**Problem details**.
The records below are to be reproduced exactly, and no picture should appear in the copy.

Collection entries
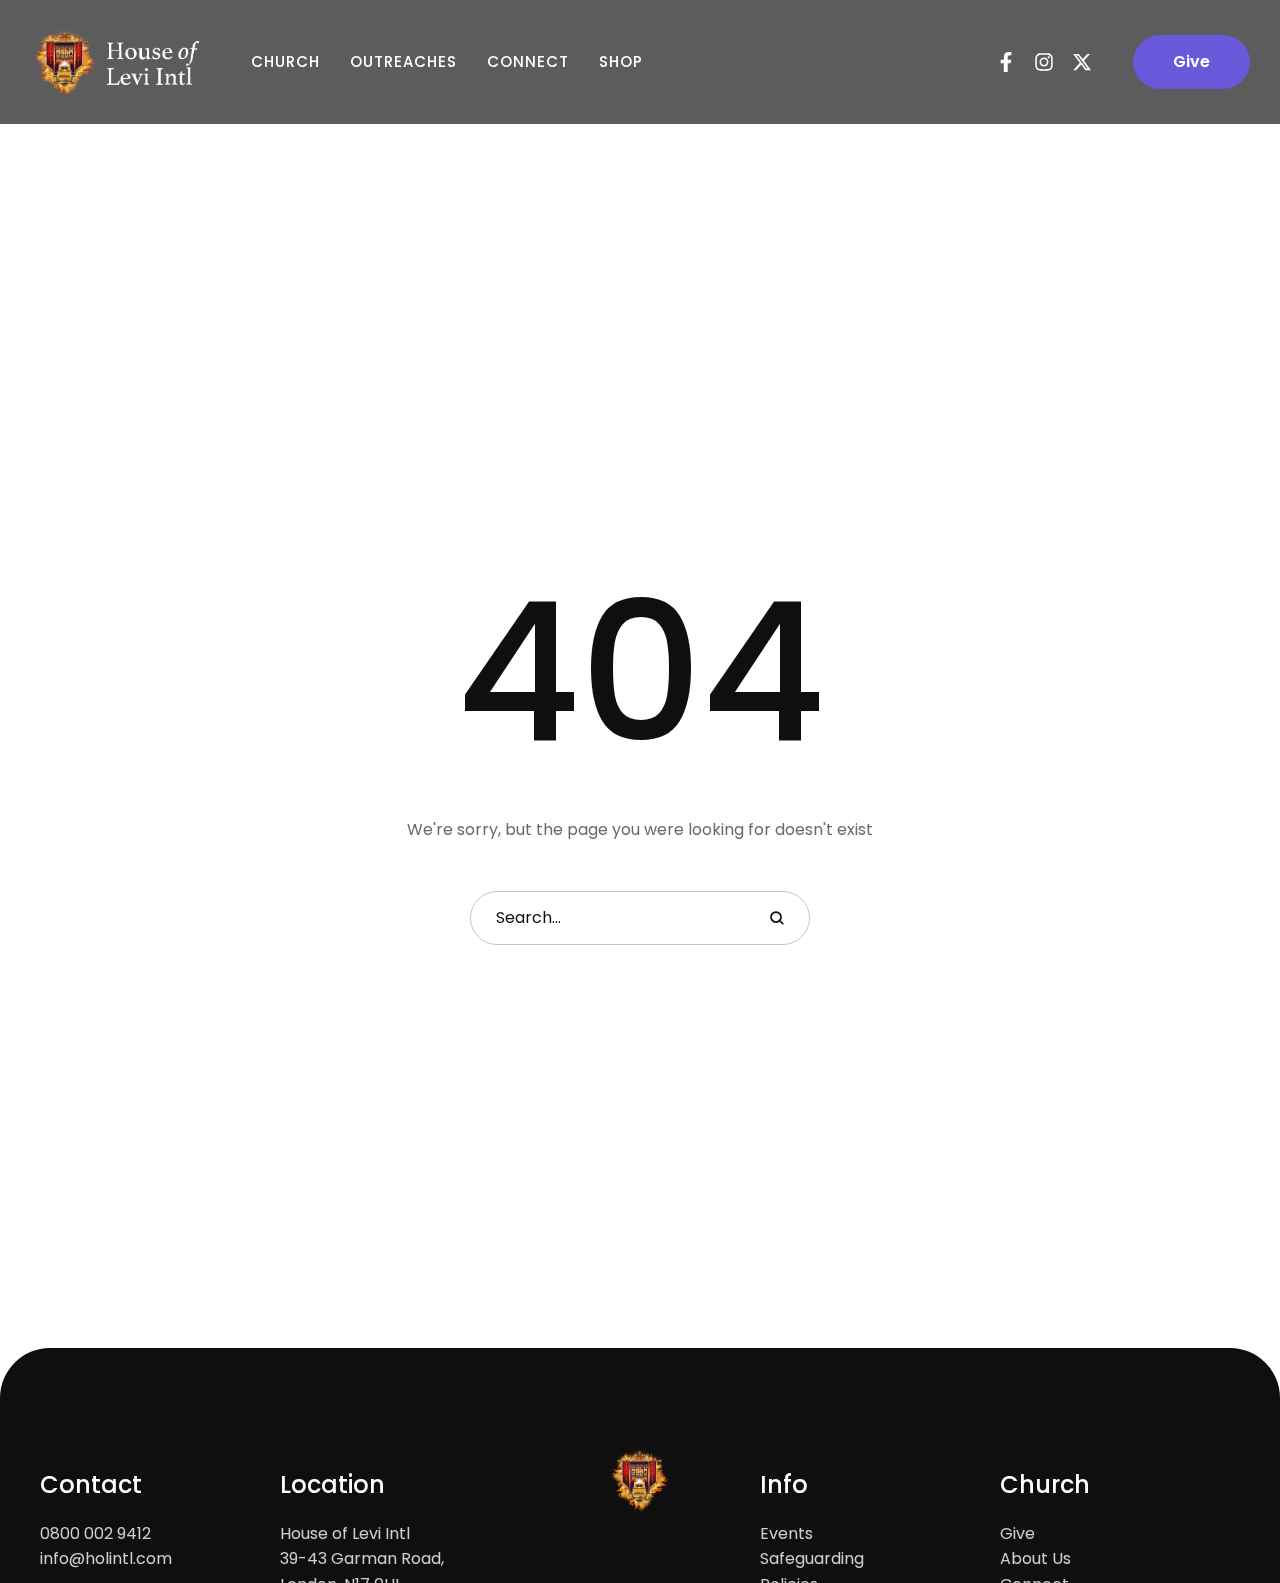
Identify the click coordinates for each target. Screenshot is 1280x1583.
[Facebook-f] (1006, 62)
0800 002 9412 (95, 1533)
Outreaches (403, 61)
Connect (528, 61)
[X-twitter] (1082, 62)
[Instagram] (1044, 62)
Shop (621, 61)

**Written response**.
Identify the click coordinates for each target. Screenshot is 1280x1583.
[Facebook-f] (1006, 62)
0800 002 9412 (95, 1533)
Outreaches (403, 61)
Connect (528, 61)
[X-twitter] (1082, 62)
[Instagram] (1044, 62)
Shop (621, 61)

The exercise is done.